Submitted by Tony I Garcia on

The Department of Applied Mathematics is pleased to host this series of colloquium lectures, funded in part by a generous gift from the Boeing Company. This series will bring to campus prominent applied mathematicians from around the world.

Speaker: Tomaso Poggio, Massachusetts Institute of Technology (MIT)

Date: February 22nd, 2018, 4pm, reception to follow

Location: (SMI 102

Title: Why and When Can Deep Networks Avoid the Curse of Dimensionality.

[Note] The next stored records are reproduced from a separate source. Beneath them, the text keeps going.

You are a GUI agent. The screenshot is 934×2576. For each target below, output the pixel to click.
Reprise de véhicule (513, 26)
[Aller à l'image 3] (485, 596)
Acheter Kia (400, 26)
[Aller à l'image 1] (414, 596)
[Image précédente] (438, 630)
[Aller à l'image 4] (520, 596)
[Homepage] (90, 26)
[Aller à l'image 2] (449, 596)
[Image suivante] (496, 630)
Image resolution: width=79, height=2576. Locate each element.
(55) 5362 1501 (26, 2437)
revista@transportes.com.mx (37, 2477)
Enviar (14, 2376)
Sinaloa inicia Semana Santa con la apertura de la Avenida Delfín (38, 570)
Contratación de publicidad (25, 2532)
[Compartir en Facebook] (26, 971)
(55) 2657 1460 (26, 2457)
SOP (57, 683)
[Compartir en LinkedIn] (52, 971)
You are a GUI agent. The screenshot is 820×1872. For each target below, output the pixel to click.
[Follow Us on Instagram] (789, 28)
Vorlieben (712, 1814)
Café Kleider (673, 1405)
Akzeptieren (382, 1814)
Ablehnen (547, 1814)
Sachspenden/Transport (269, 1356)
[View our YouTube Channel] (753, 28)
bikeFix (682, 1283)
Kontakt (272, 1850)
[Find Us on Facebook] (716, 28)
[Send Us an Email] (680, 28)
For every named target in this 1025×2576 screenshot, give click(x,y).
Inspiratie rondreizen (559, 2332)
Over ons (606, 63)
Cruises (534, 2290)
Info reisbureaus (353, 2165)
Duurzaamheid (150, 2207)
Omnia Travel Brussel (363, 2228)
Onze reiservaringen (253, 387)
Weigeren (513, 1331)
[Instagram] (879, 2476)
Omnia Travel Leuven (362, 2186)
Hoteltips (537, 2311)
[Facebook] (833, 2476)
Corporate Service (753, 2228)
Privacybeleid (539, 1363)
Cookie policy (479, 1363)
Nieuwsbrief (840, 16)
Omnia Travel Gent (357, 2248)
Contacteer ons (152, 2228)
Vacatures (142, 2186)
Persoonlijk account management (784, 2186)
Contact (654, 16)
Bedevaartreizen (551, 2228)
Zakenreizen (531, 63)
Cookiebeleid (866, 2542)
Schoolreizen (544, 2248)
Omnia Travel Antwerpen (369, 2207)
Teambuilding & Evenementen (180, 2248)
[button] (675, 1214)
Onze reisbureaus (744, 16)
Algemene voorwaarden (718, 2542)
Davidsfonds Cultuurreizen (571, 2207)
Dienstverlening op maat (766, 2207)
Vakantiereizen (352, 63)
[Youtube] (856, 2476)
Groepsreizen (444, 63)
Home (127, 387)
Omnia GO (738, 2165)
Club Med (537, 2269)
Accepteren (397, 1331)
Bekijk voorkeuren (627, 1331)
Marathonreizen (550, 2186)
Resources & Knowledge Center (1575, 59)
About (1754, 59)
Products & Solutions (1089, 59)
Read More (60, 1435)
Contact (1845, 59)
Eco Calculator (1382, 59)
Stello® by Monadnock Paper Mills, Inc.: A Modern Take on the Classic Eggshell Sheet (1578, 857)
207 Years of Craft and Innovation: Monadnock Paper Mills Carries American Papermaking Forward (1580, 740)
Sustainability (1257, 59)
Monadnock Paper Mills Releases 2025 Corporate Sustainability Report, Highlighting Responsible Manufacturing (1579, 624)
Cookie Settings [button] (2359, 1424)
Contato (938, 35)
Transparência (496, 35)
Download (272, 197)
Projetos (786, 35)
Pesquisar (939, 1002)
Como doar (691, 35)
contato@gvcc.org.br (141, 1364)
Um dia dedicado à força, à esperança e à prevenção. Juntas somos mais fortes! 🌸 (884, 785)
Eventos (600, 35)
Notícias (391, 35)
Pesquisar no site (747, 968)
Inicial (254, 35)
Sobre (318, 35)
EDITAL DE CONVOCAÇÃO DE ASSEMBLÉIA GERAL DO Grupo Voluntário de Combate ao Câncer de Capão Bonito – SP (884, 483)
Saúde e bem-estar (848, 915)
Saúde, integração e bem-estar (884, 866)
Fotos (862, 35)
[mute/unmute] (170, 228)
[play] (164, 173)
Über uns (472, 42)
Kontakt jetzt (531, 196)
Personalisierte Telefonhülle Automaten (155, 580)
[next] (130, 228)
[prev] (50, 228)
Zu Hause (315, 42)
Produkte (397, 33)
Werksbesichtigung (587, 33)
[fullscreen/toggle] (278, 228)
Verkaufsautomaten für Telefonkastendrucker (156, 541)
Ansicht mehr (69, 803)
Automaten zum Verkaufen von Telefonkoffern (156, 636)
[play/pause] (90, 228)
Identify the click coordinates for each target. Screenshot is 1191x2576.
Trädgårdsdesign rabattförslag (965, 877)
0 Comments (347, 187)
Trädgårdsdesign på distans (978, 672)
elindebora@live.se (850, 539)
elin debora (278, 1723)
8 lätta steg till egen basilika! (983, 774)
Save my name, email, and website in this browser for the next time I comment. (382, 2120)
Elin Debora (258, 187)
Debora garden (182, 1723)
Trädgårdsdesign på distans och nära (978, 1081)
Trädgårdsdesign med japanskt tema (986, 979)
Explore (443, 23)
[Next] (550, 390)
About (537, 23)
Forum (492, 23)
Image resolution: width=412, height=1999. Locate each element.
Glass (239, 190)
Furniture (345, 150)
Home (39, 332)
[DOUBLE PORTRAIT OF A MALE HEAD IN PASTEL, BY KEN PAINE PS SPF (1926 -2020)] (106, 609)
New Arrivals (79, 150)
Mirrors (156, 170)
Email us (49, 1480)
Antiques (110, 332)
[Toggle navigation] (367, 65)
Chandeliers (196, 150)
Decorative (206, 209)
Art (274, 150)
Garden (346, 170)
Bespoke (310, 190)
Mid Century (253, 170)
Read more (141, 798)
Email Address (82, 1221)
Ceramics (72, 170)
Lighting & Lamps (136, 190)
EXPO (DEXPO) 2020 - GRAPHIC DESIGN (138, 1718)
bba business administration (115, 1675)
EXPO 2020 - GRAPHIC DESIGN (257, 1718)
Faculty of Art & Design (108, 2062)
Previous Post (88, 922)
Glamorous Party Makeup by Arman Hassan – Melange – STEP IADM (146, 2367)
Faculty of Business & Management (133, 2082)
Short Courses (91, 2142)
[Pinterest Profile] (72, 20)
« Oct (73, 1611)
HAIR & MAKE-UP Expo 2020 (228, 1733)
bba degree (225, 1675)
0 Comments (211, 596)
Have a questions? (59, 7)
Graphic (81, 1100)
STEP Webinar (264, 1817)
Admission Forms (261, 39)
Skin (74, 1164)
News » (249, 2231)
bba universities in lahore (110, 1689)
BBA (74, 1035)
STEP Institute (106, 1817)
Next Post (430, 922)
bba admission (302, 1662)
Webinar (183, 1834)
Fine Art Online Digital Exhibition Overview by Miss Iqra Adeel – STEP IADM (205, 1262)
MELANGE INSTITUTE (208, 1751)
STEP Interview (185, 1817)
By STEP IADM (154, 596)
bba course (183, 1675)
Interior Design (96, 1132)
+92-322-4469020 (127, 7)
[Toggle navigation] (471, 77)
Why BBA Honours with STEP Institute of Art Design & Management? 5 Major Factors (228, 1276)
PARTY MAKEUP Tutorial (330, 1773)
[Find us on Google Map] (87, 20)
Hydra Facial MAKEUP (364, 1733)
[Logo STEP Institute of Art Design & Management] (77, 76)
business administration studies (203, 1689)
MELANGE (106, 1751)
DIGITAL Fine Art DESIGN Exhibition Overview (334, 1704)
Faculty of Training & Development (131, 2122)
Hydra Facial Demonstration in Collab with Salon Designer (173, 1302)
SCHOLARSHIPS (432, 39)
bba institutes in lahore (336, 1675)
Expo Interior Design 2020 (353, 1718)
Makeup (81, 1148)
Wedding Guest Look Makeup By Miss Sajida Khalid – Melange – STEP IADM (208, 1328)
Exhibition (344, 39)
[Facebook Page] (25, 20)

Abstract: In recent years, by exploiting machine learning— in which computers learn to perform tasks from sets of training examples — artificialintelligence researchers have built impressive systems. Two of my former postdocs— Demis Hassabis and Amnon Shashua— are behind the two main success stories of AI so far: AlphaGo bettering the best human players at Go and Mobileye leading the whole automotive industry towards vision-based autonomous driving. There is, however, little in terms of a theory explaining why deep networks work so well. In this talk I will review an emerging body of theoretical results on deep learning including the conditions under which it can be exponentially better than shallow learning. The class of deep convolutional networks represent an important special case that avoids the curse of dimensionality for the class of hierarchical locally compositional functions. I will also sketch the vision of the NSF-funded, MIT-based Center for Brains, Minds and Machines which strives to make progress on the science of intelligence by combining machine learning and computer science with neuroscience and cognitive science.